DIRECTION A →
Answer these from the AMReX patch text:
(i) How many lambda functions do almost all internal production codes pass to `AMREX_LAUNCH_KERNEL`?
(ii) Under which CUDA version has the fix been verified?
(iii) Which file does the diff modify?
DIRECTION B →
Return everything in the AMReX patch text from "## Checklist" down to "defined(AMREX_USE_CUDA) || defined(AMREX_USE_HIP)", unchanged.

SOURCE TEXT →
§

This defect didn't surface within AMReX before because almost all
internal production codes pass a **single** lambda function to
`AMREX_LAUNCH_KERNEL`, which causes the compiler to optimize out or skip
the recursive invocation during instantiation.

The new C++17 fold expression cleanly handles both empty parameter packs
(safely evaluating to `void()`) and multiple lambdas while perfectly
preserving the original signature of `launch_global`. The fix has been
verified under CUDA 12.0+.

## Checklist

The proposed changes:
- [x] fix a bug or incorrect behavior in AMReX
- [ ] add new capabilities to AMReX
- [ ] changes answers in the test suite to more than roundoff level
- [ ] are likely to significantly affect the results of downstream AMReX
users
- [ ] include documentation in the code and/or rst files, if appropriate
diff --git a/Src/Base/AMReX_GpuLaunch.H b/Src/Base/AMReX_GpuLaunch.H
@@ -53,19 +53,20 @@ namespace amrex {
 //  Variadic lambda function wrappers for C++ CUDA/HIP Kernel calls.
 
 #if defined(AMREX_USE_CUDA) || defined(AMREX_USE_HIP)
-    template<class L, class... Lambdas>
-    AMREX_GPU_GLOBAL void launch_global (L f0, Lambdas... fs) { f0(); call_device(fs...); }
 
     /// \cond DOXYGEN_IGNORE
-    template<class L>
-    AMREX_GPU_DEVICE void call_device (L&& f0) noexcept { f0(); }
 
-    template<class L, class... Lambdas>
-    AMREX_GPU_DEVICE void call_device (L&& f0, Lambdas&&... fs) noexcept {
-        f0();
-        call_device(std::forward<Lambdas>(fs)...);
+    template <typename... Lambdas>
+    AMREX_GPU_DEVICE void call_device (Lambdas&&... fs) noexcept
+    {
+        (std::forward<Lambdas>(fs)(), ...);
     }
+
     /// \endcond
+
+    template<class L, class... Lambdas>
+    AMREX_GPU_GLOBAL void launch_global (L f0, Lambdas... fs) { f0(); call_device(fs...); }
+
 #endif
 
 // CPU variation

§

STORED ROWS →
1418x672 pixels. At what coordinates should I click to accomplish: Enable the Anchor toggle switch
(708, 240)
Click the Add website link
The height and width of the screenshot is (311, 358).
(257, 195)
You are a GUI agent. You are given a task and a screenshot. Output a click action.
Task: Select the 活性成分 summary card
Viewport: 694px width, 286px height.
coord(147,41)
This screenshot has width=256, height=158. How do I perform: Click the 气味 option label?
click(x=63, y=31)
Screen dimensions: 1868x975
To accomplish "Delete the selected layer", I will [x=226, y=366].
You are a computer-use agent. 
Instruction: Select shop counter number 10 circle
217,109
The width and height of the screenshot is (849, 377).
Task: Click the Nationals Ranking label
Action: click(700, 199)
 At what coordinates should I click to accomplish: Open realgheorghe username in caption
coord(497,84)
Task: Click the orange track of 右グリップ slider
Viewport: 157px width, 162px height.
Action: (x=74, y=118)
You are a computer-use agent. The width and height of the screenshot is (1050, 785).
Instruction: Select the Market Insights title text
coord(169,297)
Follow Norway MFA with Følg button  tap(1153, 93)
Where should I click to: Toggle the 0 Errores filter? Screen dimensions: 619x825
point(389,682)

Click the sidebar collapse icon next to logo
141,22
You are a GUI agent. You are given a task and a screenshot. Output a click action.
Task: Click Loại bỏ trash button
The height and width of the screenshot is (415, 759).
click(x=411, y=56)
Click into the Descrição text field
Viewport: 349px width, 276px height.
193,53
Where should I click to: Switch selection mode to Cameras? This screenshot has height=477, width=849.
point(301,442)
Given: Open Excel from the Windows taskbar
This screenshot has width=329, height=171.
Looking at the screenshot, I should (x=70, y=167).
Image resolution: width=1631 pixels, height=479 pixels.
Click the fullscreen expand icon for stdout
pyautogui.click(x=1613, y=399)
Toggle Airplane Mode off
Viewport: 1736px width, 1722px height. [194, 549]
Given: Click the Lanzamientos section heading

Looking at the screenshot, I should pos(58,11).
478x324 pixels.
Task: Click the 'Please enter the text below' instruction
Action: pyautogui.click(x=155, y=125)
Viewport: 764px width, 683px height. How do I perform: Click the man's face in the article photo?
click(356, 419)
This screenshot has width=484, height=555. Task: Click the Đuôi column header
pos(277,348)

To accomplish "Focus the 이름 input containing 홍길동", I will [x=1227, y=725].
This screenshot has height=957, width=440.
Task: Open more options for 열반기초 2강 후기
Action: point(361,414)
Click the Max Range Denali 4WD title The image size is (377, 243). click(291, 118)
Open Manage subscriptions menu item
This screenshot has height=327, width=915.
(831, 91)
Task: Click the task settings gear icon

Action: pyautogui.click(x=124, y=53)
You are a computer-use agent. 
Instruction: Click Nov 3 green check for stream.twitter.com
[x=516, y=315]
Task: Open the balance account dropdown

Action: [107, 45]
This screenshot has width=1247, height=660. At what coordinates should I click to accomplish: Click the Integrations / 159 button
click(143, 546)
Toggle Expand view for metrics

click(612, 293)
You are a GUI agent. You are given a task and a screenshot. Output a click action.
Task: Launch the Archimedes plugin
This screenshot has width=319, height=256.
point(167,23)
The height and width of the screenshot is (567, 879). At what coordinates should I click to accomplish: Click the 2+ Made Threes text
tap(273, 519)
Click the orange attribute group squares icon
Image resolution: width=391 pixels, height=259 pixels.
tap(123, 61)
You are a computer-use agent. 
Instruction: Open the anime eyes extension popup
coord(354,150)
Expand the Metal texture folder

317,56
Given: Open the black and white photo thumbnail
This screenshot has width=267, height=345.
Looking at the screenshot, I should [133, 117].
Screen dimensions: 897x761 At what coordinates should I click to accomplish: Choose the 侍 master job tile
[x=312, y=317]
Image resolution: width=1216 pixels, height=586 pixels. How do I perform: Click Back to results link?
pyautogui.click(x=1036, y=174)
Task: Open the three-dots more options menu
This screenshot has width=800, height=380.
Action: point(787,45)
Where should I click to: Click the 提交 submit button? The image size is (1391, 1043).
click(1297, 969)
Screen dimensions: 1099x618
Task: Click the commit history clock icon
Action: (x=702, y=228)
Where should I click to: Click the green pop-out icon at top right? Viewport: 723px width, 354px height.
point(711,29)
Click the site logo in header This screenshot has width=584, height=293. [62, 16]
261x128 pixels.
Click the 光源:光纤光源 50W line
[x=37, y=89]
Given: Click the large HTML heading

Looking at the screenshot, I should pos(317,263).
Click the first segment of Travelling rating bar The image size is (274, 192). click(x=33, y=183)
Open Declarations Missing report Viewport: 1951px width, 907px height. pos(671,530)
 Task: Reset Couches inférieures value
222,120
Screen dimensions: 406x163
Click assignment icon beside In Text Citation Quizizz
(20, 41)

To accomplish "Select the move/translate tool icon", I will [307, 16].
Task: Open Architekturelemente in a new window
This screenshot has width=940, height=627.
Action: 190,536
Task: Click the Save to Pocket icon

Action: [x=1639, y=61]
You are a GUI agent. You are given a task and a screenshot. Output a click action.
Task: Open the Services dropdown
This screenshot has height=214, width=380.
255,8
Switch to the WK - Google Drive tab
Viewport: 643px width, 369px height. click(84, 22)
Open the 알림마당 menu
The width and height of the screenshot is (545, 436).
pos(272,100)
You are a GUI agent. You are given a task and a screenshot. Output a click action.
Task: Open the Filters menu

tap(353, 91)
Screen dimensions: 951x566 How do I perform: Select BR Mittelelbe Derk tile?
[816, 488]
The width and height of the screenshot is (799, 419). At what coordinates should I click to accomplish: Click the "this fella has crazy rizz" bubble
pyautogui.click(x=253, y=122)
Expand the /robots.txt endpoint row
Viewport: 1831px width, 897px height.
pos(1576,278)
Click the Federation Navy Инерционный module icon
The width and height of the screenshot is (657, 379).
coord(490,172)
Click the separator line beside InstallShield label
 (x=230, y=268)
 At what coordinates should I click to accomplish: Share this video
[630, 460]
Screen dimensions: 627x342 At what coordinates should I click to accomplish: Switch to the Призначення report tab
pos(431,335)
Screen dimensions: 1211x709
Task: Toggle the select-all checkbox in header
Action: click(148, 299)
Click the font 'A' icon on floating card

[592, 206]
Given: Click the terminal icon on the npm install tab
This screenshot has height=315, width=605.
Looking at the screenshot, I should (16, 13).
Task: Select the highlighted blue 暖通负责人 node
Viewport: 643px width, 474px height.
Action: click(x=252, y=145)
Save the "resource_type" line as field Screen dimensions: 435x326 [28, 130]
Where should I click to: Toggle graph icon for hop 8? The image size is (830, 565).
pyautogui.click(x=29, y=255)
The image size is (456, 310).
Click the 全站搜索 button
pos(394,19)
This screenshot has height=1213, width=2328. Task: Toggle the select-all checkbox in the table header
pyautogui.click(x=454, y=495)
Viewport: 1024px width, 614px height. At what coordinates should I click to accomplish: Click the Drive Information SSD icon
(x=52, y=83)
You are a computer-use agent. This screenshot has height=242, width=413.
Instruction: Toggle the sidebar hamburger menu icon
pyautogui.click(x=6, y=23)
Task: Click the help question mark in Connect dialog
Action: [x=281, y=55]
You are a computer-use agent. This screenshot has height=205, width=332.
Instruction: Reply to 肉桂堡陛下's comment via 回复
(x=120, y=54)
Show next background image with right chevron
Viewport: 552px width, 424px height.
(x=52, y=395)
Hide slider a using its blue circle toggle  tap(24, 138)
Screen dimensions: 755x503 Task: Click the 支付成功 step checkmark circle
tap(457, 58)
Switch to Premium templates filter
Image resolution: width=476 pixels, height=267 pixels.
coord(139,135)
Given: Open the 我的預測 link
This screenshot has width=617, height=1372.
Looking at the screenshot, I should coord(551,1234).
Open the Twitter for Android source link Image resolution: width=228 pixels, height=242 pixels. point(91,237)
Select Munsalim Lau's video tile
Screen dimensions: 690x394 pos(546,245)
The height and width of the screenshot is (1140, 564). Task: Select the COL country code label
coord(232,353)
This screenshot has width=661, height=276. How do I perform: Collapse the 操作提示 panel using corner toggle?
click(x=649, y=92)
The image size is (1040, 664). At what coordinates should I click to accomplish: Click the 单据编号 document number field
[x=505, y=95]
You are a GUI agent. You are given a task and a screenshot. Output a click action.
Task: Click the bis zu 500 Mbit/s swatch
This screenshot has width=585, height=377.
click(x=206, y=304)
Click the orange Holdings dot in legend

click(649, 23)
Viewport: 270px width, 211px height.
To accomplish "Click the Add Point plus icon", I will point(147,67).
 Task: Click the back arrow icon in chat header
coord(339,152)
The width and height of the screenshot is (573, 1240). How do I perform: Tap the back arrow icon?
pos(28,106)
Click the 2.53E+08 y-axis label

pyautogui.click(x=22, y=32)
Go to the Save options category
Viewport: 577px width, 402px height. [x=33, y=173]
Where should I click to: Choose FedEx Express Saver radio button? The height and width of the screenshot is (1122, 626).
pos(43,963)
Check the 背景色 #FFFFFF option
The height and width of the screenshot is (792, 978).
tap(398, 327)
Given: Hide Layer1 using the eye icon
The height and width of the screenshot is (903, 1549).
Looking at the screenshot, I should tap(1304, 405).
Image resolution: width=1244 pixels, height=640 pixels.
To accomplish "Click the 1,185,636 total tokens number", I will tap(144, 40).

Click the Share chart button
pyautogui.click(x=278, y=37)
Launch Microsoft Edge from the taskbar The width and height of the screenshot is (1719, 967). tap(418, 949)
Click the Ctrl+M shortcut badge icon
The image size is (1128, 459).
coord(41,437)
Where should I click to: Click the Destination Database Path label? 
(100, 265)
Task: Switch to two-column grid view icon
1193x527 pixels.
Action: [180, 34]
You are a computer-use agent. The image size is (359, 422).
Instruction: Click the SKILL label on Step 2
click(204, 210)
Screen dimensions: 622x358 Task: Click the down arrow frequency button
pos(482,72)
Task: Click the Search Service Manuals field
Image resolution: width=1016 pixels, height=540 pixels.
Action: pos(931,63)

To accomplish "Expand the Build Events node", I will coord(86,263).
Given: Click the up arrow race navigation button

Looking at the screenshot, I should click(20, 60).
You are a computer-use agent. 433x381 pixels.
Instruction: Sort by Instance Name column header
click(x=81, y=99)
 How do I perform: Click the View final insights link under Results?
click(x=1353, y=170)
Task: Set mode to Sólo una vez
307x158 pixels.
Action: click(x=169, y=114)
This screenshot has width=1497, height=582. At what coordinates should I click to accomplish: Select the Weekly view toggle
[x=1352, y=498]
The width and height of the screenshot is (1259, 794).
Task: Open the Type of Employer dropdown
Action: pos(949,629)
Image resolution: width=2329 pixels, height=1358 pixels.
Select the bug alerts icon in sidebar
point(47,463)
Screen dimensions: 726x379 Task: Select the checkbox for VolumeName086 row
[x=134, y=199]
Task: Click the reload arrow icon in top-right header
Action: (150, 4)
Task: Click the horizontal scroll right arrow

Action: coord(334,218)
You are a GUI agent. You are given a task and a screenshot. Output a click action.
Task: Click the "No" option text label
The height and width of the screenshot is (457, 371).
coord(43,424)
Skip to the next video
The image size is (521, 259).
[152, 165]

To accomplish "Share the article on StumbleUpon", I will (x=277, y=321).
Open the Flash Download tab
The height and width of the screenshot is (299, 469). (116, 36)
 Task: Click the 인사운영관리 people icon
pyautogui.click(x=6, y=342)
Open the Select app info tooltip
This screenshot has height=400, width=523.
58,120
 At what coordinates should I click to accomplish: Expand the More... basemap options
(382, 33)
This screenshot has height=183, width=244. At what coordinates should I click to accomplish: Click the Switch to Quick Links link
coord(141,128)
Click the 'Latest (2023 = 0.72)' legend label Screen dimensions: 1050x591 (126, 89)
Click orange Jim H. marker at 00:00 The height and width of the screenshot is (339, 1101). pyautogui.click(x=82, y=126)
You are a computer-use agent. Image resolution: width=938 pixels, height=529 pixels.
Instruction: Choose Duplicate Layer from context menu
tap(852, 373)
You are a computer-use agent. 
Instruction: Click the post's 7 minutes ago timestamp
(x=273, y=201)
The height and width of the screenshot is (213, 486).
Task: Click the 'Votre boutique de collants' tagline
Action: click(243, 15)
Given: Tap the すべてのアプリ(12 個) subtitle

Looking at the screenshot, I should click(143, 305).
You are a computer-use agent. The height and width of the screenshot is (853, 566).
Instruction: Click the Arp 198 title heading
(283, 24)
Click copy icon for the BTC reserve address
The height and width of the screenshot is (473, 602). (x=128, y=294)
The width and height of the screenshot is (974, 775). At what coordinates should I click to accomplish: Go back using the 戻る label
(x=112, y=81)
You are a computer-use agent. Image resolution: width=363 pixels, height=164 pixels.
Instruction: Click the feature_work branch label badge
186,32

§

REPLY A →
(i) A single lambda function.
(ii) CUDA 12.0+.
(iii) Src/Base/AMReX_GpuLaunch.H

REPLY B →
## Checklist

The proposed changes:
- [x] fix a bug or incorrect behavior in AMReX
- [ ] add new capabilities to AMReX
- [ ] changes answers in the test suite to more than roundoff level
- [ ] are likely to significantly affect the results of downstream AMReX
users
- [ ] include documentation in the code and/or rst files, if appropriate
diff --git a/Src/Base/AMReX_GpuLaunch.H b/Src/Base/AMReX_GpuLaunch.H
@@ -53,19 +53,20 @@ namespace amrex {
 //  Variadic lambda function wrappers for C++ CUDA/HIP Kernel calls.
 
 #if defined(AMREX_USE_CUDA) || defined(AMREX_USE_HIP)